Saturday 5 April 2014

GLOBAL SOURCING
  • The practice of sourcing from the global market for goods and services across geopolitical boundaries. Global sourcing always want to exploit global efficiencies in the delivery of a product or service. These efficiencies include reduce cost skilled labor, reduce cost raw material and other economic factors like tax breaks and low trade tariffs.
The whole point of global sourcing is to find better sources of supply around the world, offering improved quality and lower prices.
How To Make Global Sourcing Work
Here’s a five-point strategy for making your first global sourcing foray successful.
1. Source to a country with reduce labor costs and good quality control.
Companies usually had a ten to thirty five per cent cost savings by sourcing.
In the past, China was considered the go-to country for the lowest pricing and acceptable quality. (Be careful here because the transportation cost alone from China to your factory door can increase the price preferred on your landed price per unit; make sure the price your supplier offers sans transportation costs defeats all other competing supplier auctions a hundred times over to ensure you end up with the lowest possible price). But now, companies are turning to such destinations as Korea, India and Vietnam for alternative low-cost country suppliers, especially since China is slowly raising its pricing.

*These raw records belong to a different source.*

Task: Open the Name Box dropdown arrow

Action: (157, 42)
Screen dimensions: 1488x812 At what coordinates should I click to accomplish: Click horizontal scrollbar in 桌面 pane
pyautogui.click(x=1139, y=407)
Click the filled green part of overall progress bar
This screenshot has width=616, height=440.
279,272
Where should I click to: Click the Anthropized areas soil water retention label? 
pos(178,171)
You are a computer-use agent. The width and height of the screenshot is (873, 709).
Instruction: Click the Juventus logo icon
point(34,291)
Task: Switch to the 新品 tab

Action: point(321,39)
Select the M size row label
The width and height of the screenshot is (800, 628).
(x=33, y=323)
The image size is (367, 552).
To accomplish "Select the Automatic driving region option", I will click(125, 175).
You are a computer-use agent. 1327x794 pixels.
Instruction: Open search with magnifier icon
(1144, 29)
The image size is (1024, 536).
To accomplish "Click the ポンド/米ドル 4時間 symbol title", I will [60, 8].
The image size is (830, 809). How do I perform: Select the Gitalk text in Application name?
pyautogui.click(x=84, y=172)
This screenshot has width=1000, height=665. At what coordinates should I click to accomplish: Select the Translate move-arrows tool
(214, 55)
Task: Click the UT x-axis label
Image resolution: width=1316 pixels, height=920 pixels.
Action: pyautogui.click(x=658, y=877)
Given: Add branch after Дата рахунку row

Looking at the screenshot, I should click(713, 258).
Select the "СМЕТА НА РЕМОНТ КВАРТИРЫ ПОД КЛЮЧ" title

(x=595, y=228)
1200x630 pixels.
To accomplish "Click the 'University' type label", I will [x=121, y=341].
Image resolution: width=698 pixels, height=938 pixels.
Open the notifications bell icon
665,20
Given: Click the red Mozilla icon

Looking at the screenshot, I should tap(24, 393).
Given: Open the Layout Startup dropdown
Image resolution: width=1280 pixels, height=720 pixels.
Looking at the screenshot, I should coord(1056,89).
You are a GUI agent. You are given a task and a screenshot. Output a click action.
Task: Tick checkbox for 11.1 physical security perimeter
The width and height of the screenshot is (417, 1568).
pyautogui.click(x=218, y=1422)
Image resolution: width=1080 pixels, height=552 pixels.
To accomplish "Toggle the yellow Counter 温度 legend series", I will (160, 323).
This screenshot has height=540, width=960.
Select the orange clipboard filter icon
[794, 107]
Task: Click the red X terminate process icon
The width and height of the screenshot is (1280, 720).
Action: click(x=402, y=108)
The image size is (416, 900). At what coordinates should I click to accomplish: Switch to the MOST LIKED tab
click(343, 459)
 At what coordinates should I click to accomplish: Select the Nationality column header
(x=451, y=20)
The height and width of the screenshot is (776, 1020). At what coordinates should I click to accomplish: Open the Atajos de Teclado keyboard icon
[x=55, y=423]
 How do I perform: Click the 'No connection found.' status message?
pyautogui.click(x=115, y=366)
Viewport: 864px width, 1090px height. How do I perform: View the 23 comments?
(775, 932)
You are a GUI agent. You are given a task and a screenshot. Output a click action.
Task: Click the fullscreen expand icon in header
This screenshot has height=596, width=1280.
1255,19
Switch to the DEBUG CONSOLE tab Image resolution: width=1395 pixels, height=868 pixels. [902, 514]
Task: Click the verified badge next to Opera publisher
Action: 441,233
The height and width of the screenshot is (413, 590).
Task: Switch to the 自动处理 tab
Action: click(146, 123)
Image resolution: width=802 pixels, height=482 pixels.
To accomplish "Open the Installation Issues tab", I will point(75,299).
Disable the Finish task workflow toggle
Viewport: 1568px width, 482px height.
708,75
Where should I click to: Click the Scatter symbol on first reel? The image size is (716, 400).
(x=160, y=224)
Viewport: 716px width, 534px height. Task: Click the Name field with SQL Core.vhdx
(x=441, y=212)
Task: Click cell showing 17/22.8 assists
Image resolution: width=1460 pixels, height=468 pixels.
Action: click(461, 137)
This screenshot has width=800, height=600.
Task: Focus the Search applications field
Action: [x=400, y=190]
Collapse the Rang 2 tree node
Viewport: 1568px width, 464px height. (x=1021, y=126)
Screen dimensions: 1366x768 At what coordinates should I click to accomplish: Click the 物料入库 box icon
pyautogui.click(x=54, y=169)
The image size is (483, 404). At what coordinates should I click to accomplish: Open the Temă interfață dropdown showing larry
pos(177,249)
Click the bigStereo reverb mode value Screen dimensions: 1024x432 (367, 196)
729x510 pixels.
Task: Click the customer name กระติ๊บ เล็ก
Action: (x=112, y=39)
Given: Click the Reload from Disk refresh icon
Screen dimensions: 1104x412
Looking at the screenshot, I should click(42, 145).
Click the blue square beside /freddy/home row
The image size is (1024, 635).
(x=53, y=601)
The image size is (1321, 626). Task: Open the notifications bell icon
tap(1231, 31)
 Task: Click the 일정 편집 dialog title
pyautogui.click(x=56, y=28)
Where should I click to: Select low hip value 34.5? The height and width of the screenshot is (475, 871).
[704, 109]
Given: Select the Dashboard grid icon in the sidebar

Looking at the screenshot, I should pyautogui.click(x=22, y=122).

The key to global sourcing success lies in you doing your homework in advance. Know what pricing you need and the quality, product specifications and timeline that will fit with your overall strategy.
2. Source to a country where you can take a plane ride with comfort and ease.
Once you enter into a relationship with a supplier thousands of miles away, you will want to visit as often as warranted. These visits are to spot-check the supplier’s facility to ensure they are obeying with local laws and regulations, monitor its work force, access the market on the ground to learn of any competitive threats or supplier knock-offs that might be in the works and, lastly, see that your product is being made to meet your specifications.
Having said all this, you have plenty on your plate, so why pick a market that is hard to get to or expensive to visit often and is not visitor friendly? Think this through. Since you will be traveling to this market often, love it and get comfortable over the long run. This is a strategic decision you are making, not a flash in the pan or tactical move that offers a quick short-term solution!
3. Source to a country where you can understand the language.
Let’s say you’ve travelled to Vietnam and were lucky enough to find a good interpreter for your business meetings. He or she does an excellent job handling negotiations, and after hours of working through the deal, your interpreter leaves the room for a short break at a critical moment. Your key Vietnamese contact says: “I want to buy 20,000 of your widgets.” And your response is a blank shocked. Why? Because you didn’t speak the language and don’t know what he said. Sure, this sounds like a far-fetched example, but it can happen and will happen if you don’t have an employee who watches out for your best interests and speaks the language of the country where you are about to conduct business.
Don’t take chances. Either do business in a country where you understand the language, don’t do business there or hire a person who is have skilled in the language that is being spoken. Communication is very important when dealing with global supply sources. Details matter. That’s what quality is all about.
4. Source to a country where you can respect and abide by the laws.
China sound complicated? Then don’t go there. If you are reading too much lately about how China does not offer appropriate intellectual property protection to companies, then take your sourcing business elsewhere. It may or may not be true, but the uncertainty alone will never allow you to feel completely confident about a supplier.
Go to a country where legal protection is available and the laws are clear, easy to comply with and enforced if broken.
5. Source to a country where you can trust the people you do business with.
You must become a true insider wherever you decide to do business, and the only way to accomplish that is to get to know the person with whom you wish to have a relationship, no matter how much time it takes.
If you don't trust and respect your supplier contact, there’s no point in continuing the relationship. If it doesn’t work out, you’ll survive. And, who knows, you might even meet someone else with whom you can do your best and most inspired global sourcing business.